++++ INPUT MATERIAL

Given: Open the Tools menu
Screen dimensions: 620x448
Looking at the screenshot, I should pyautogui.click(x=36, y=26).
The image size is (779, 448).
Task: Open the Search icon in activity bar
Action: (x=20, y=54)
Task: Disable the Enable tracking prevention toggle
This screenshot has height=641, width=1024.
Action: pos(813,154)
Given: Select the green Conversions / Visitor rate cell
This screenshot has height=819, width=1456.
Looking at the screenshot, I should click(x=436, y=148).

++++++++
++++ INPUT MATERIAL

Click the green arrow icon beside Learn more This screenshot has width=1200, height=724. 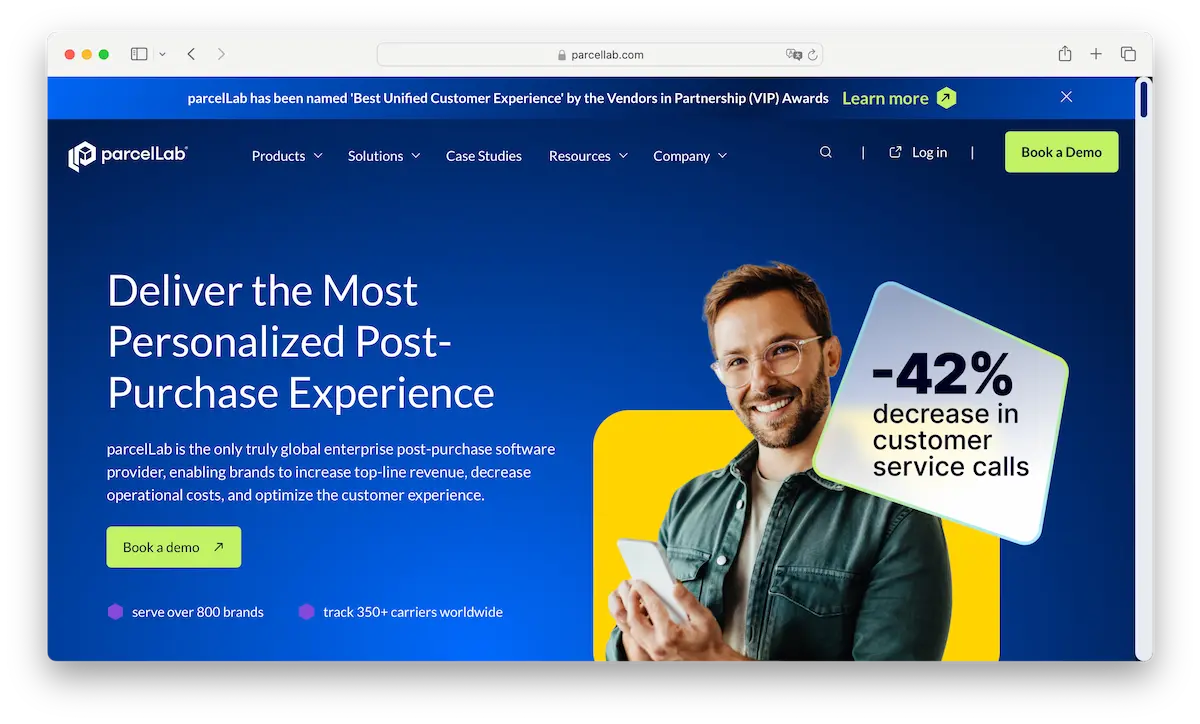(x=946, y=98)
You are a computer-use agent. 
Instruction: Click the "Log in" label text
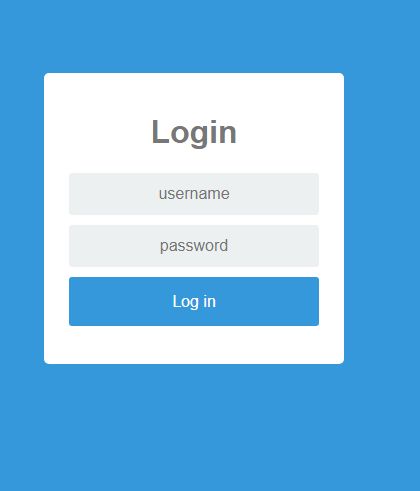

++++++++

The count alone is wanted: how many lines above hold the string "Given"?

ANSWER TO THE PROBLEM:
2